6 Managing Data

The Passion Driven Statistics video calls this section of the course data management. I prefer data wrangling. You are trying to get control of your data so that you and your data can get work done.

Much of the work of anyone who works with quantitative data is data wrangling: creating a dataset for the particular task you have in mind. Work might include subsetting data, filtering data, creating new variables, or making the data easier to understand.

Much of the essential work has been done for you. The datasets you will start with are in R format, but you will need to do some data wrangling.

To do most of this work, you will use an R package, {dplyr}, part of the {tidyverse}, a group of packages created to make working with data more manageable. Specifically, the functions you will be using are:

select — choose variables from a dataset to include or exclude animation example
filter — pick observations, rows, in a dataset by their values animation
mutate — create new variables animation

The animations are from Rfortherestofus.

Other major functions are:

summarize — collapse many values into a single summary. Summarize can also be combined with group_by to create summaries for groups such as by political party or an area where people live. animation
arrange — rearrange the rows in a dataset animation

These functions can be combined with other packages to wrangle data in impressive ways. This chapter will give examples of using these verbs for everyday data management tasks.

6.1 A Detour: 3 Operators

Before we look at these functions we first need to look at three operators that will help us do our work. You may have seen them already in templates. Here we will formally introduce them.

6.1.1 Pipes

First, let’s formally introduce the pipe, that weird |> (or %>%) symbol we’ve used occasionally. It can be useful to translate the pipe as “and then”: do this, “and then” do the next thing. Pipes allow you to send the output from one function straight into another function. Specifically, they send the result of the function before |> or (%>%) to be the first argument of the function after |> (or %>%). It’s easier to show than tell, so let’s look at an example.

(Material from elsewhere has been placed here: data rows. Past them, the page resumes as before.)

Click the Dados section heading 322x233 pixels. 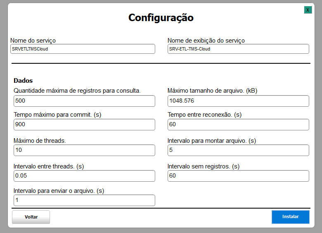pyautogui.click(x=23, y=80)
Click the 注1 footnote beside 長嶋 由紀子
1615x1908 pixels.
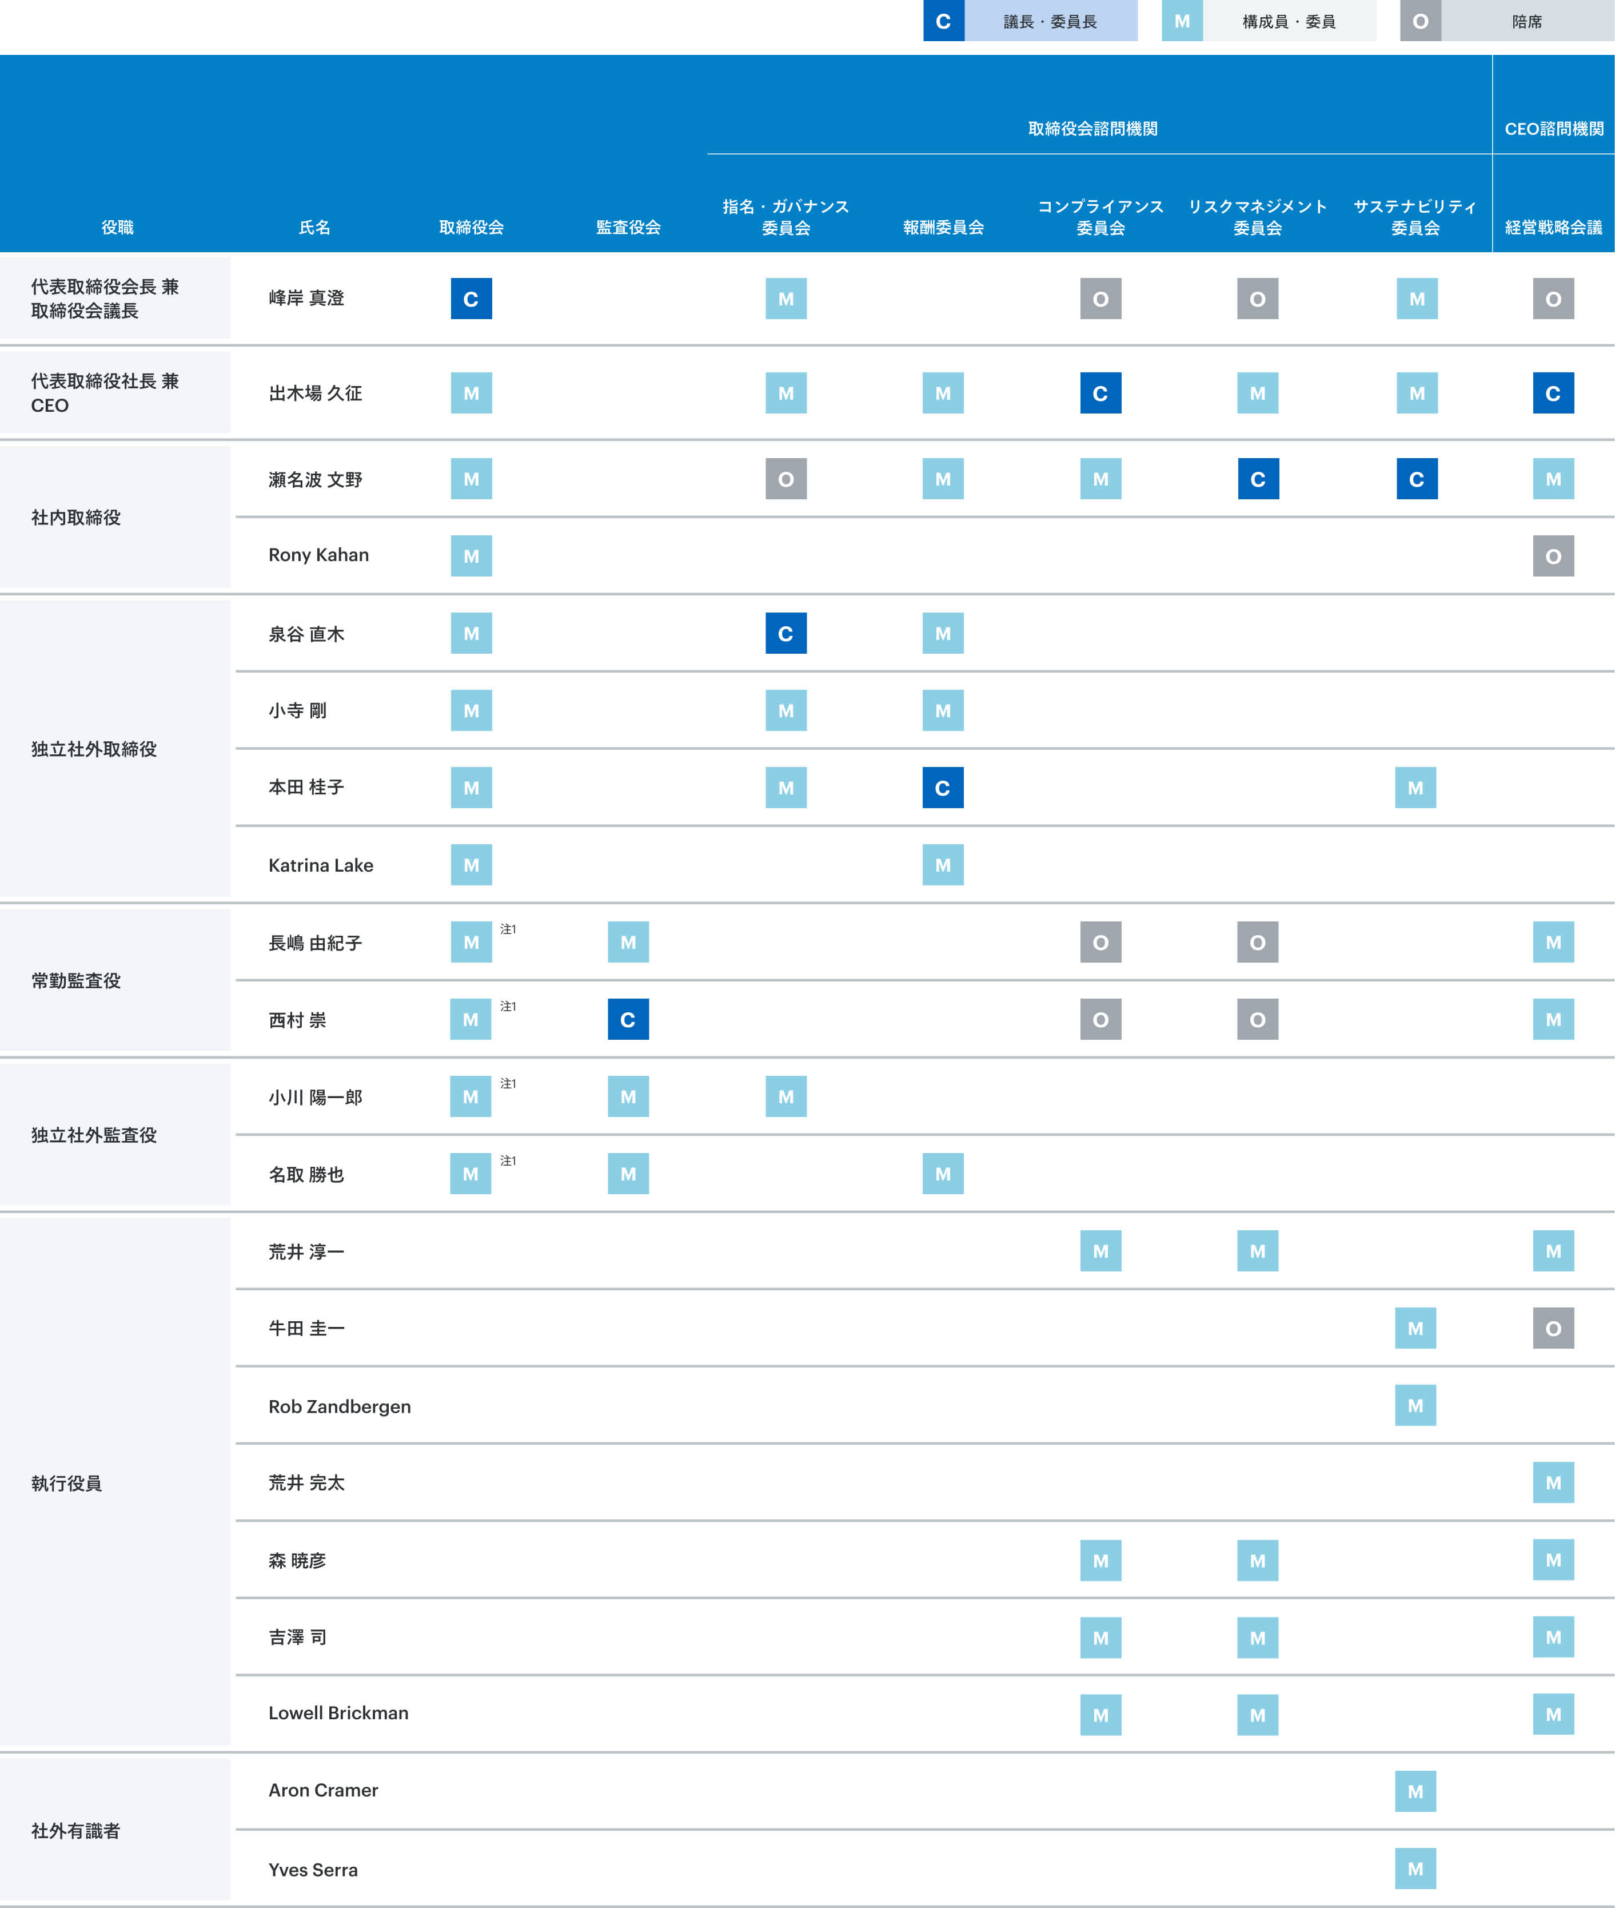(x=508, y=929)
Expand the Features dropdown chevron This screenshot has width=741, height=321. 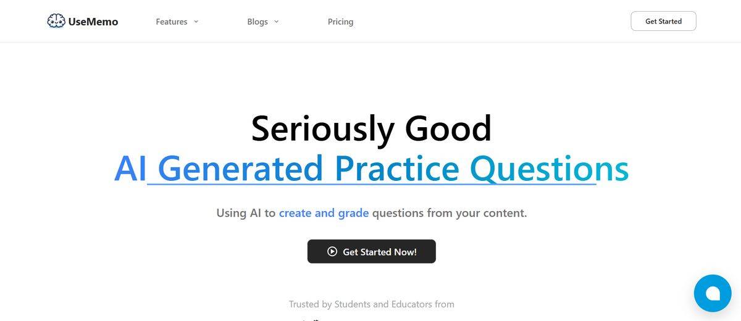[196, 22]

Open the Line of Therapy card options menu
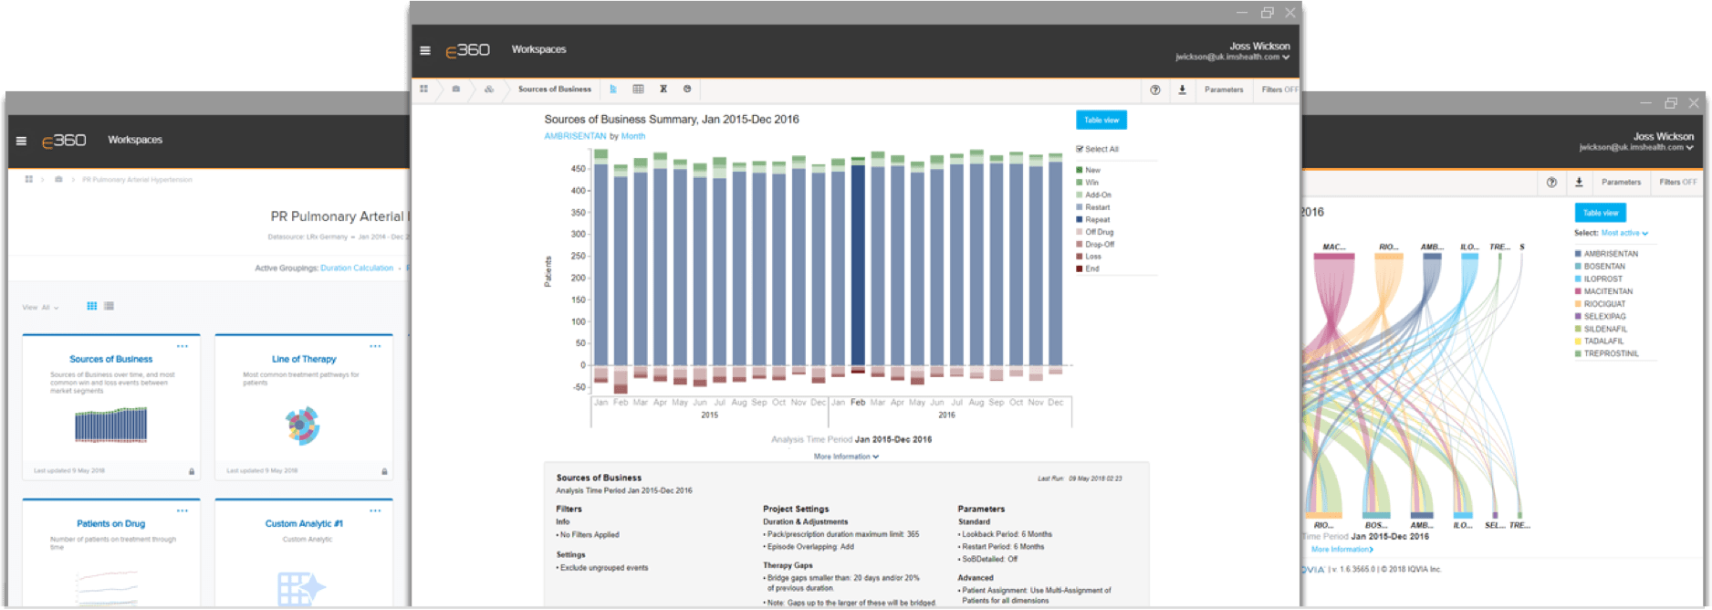tap(375, 346)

1ethiopia_smaller <- ethiopia_small |>
2  filter(Q254 == "Very Proud")

1: Take the ethiopia_small dataset, and then
2: filter it so that we only keep responses to question Q254 where the respondent says “Very Proud.”

6.1.2 The <- Operator

This <- is called the assignment operator. The object <- expression means “assign the value of the result from the operation on the right hand side (expression) to the object on the left hand side (object).” We will use this when we manage data. Take an example we will look at below when we discuss the select function. In this example. We start with the dataset ethiopia. Using the pipe discussed above we will select the variables we want to use for our research. Then assign this new, smaller, dataset to an object named ethiopia_small. Anytime you do data management, remember to use the assignment operator.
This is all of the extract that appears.